═══ Supplied data ═══

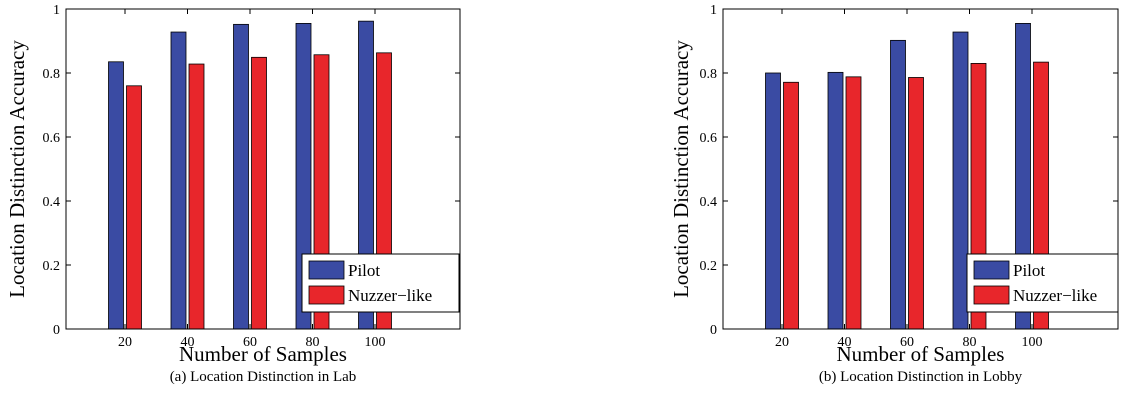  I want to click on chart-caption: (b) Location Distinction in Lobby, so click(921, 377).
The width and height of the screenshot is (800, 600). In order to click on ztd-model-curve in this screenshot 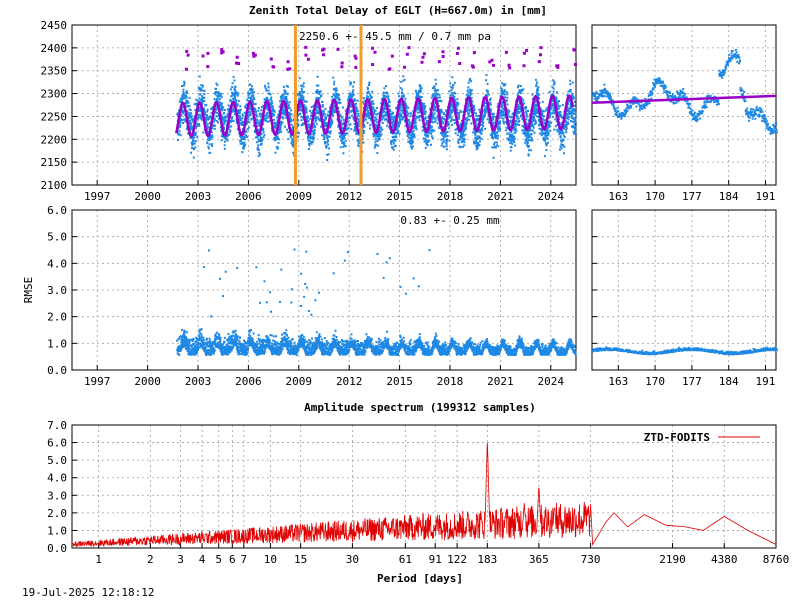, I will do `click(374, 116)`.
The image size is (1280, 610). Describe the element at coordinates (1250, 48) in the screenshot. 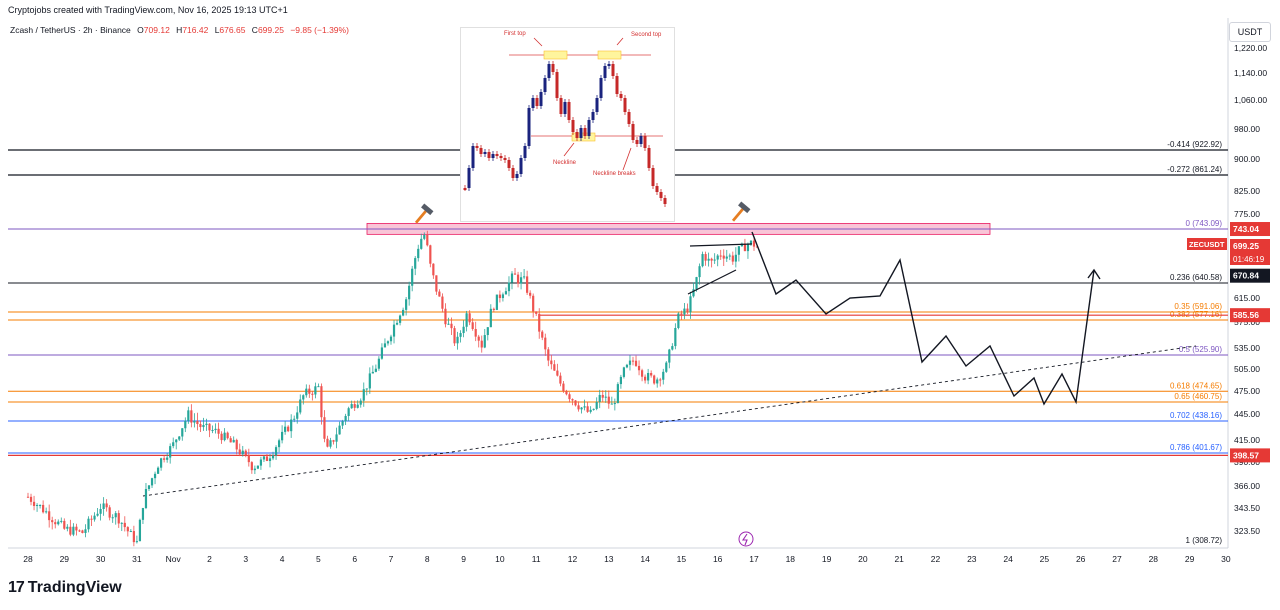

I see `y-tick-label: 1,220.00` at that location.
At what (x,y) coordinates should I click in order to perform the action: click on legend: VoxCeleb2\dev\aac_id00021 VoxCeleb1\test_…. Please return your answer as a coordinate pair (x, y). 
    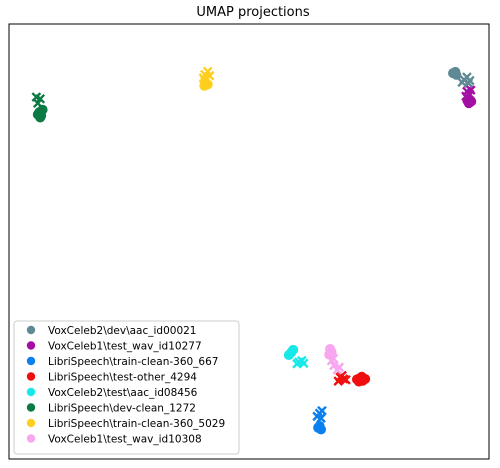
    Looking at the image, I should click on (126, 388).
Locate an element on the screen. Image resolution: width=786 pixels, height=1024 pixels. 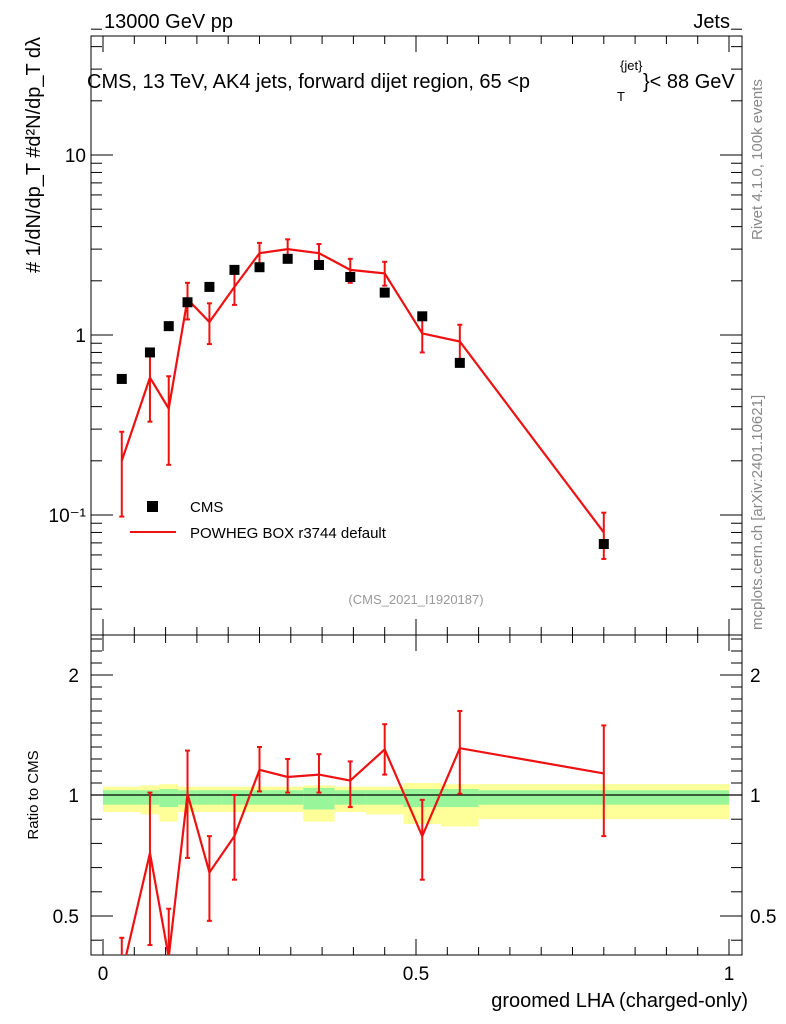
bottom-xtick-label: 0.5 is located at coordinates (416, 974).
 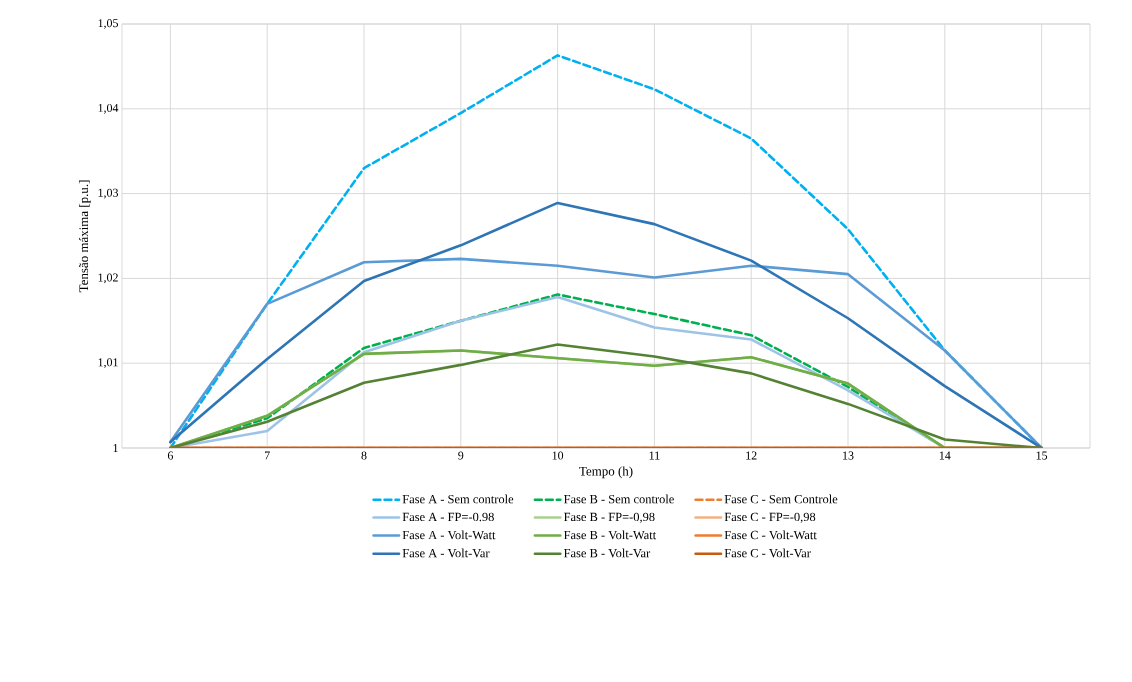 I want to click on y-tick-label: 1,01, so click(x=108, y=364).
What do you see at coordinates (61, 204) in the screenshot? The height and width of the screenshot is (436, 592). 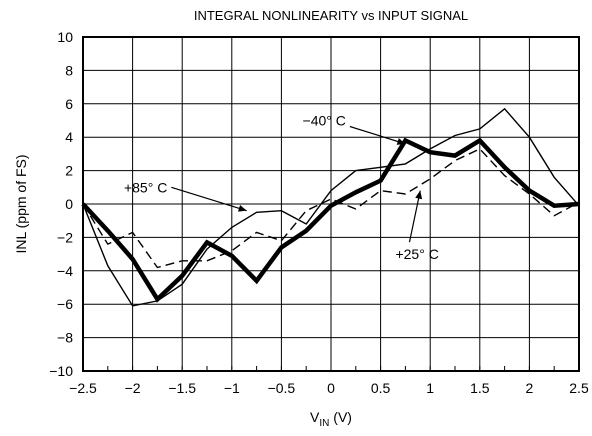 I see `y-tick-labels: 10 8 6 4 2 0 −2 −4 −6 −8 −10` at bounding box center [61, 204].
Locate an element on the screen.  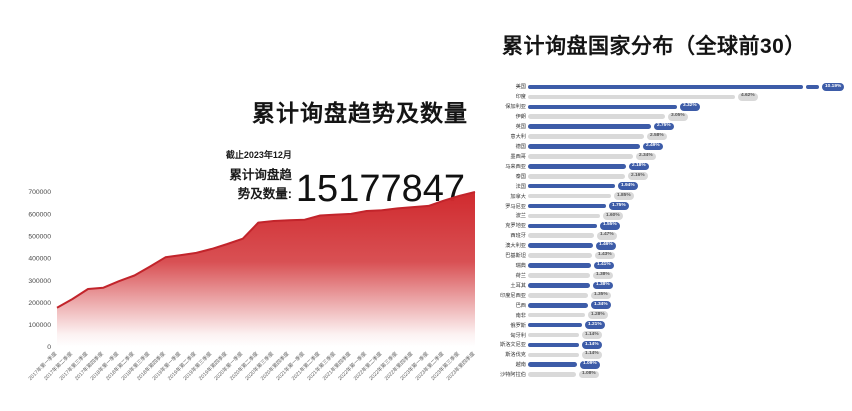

═══

→ **What the task requires**
Show each line of the records that contains the word "should", treating uppercase and lowercase as different.

→ **Solution**
At what (x,y) coordinates should I click in order to perform the action: click on legend: VoxCeleb2\dev\aac_id00021 VoxCeleb1\test_…. Please return your answer as a coordinate pair (x, y). 
    Looking at the image, I should click on (126, 388).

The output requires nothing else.